* start SOURCE RECORDS *

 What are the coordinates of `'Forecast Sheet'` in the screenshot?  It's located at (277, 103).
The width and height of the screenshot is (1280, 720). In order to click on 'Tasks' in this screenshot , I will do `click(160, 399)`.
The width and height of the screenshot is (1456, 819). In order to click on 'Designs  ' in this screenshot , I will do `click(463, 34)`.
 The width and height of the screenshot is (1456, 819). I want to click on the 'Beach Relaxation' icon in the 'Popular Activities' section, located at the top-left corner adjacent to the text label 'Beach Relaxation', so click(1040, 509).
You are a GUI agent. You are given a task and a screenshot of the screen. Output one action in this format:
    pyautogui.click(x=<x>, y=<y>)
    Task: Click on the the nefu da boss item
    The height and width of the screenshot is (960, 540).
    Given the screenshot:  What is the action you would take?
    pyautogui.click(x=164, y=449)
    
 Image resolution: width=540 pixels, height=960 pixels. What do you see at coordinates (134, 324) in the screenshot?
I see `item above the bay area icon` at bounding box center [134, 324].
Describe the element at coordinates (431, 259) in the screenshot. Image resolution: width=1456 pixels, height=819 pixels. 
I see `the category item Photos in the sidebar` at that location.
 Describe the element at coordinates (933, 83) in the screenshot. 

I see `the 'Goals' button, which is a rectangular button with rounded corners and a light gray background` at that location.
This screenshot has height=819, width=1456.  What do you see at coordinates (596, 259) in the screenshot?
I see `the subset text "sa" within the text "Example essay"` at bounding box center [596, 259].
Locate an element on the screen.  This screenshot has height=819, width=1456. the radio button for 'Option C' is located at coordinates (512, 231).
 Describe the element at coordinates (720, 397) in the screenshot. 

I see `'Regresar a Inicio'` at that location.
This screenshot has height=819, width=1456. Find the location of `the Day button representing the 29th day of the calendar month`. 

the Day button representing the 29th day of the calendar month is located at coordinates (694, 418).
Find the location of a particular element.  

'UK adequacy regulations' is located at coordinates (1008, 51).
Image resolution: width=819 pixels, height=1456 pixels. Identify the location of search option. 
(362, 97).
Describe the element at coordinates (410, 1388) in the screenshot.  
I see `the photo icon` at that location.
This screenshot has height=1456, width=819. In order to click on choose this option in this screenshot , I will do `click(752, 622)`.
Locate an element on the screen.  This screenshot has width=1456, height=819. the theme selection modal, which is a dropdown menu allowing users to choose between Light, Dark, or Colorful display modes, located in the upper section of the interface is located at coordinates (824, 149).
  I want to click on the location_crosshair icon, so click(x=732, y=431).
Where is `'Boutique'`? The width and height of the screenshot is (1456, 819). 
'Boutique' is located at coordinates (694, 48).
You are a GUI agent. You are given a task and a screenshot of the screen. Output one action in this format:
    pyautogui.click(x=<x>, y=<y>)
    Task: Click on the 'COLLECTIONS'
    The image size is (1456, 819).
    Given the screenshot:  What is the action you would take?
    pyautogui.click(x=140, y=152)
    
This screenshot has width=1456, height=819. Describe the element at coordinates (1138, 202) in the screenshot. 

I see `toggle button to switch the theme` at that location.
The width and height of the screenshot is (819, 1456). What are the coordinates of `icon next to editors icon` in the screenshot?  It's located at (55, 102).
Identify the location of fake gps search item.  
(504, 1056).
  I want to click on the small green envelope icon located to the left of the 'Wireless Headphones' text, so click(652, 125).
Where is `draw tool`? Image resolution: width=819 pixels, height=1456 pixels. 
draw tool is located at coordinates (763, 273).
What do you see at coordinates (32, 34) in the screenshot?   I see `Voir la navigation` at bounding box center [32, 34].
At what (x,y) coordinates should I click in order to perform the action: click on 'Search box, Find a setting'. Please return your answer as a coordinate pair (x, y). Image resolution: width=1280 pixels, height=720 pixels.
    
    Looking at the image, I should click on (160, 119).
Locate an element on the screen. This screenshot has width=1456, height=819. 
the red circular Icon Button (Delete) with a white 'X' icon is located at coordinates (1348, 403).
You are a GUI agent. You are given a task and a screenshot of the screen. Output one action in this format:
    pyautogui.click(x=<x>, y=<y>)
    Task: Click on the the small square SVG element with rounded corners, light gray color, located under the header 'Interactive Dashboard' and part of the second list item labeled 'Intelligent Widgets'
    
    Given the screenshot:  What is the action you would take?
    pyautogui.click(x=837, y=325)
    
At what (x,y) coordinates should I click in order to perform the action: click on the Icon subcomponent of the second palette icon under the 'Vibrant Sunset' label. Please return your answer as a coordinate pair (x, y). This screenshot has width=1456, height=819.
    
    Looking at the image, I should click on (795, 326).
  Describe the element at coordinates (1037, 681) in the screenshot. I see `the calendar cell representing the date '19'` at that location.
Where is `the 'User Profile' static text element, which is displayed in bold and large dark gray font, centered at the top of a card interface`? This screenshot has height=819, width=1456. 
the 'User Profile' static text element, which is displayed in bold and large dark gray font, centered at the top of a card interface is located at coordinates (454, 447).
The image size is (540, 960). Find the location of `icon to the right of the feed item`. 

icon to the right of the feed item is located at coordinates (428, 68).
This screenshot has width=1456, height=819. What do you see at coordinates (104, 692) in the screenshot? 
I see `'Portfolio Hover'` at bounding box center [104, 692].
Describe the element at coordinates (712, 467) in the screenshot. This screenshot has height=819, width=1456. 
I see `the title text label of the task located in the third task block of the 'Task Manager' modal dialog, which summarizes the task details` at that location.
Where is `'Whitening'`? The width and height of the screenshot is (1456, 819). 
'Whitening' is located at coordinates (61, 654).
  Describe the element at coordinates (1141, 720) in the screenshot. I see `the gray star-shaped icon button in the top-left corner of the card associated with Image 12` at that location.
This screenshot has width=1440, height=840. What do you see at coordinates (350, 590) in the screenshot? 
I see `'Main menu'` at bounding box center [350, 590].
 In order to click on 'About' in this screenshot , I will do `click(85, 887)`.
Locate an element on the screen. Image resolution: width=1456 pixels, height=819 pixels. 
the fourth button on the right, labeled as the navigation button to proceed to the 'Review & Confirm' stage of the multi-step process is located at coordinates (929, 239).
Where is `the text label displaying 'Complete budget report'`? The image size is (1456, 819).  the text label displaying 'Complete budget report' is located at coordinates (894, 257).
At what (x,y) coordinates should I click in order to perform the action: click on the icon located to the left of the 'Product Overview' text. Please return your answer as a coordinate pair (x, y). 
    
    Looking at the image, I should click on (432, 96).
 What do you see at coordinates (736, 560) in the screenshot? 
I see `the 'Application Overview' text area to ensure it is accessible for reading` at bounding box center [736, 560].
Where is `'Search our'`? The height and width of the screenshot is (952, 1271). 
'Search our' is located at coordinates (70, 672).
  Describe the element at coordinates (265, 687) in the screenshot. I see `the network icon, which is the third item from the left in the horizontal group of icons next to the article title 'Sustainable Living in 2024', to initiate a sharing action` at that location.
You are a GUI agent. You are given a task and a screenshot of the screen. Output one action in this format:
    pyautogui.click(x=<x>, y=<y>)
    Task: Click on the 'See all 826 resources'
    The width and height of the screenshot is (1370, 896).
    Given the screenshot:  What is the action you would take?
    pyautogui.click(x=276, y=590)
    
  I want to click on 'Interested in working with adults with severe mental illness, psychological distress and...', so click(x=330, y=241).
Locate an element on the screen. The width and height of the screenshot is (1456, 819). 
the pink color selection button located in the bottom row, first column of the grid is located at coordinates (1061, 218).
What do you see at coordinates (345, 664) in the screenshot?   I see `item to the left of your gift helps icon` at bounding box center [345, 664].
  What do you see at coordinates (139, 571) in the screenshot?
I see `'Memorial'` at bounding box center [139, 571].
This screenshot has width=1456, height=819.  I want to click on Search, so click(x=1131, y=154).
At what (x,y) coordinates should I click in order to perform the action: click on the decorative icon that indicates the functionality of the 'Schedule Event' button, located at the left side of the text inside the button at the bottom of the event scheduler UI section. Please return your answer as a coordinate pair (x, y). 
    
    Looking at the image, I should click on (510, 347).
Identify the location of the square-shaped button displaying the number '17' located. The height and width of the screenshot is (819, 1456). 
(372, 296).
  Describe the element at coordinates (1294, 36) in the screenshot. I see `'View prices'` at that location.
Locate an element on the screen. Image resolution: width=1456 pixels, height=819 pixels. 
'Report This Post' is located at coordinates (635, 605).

* end SOURCE RECORDS *

• EXERCISE DETAILS:
Duplicate the rows from the line with "What do you see at coordinates (139, 571)" through the last line of the rows, keeping both ends.

• WORKED SOLUTION:
  What do you see at coordinates (139, 571) in the screenshot?
I see `'Memorial'` at bounding box center [139, 571].
This screenshot has width=1456, height=819.  I want to click on Search, so click(x=1131, y=154).
At what (x,y) coordinates should I click in order to perform the action: click on the decorative icon that indicates the functionality of the 'Schedule Event' button, located at the left side of the text inside the button at the bottom of the event scheduler UI section. Please return your answer as a coordinate pair (x, y). 
    
    Looking at the image, I should click on (510, 347).
Identify the location of the square-shaped button displaying the number '17' located. The height and width of the screenshot is (819, 1456). 
(372, 296).
  Describe the element at coordinates (1294, 36) in the screenshot. I see `'View prices'` at that location.
Locate an element on the screen. Image resolution: width=1456 pixels, height=819 pixels. 
'Report This Post' is located at coordinates (635, 605).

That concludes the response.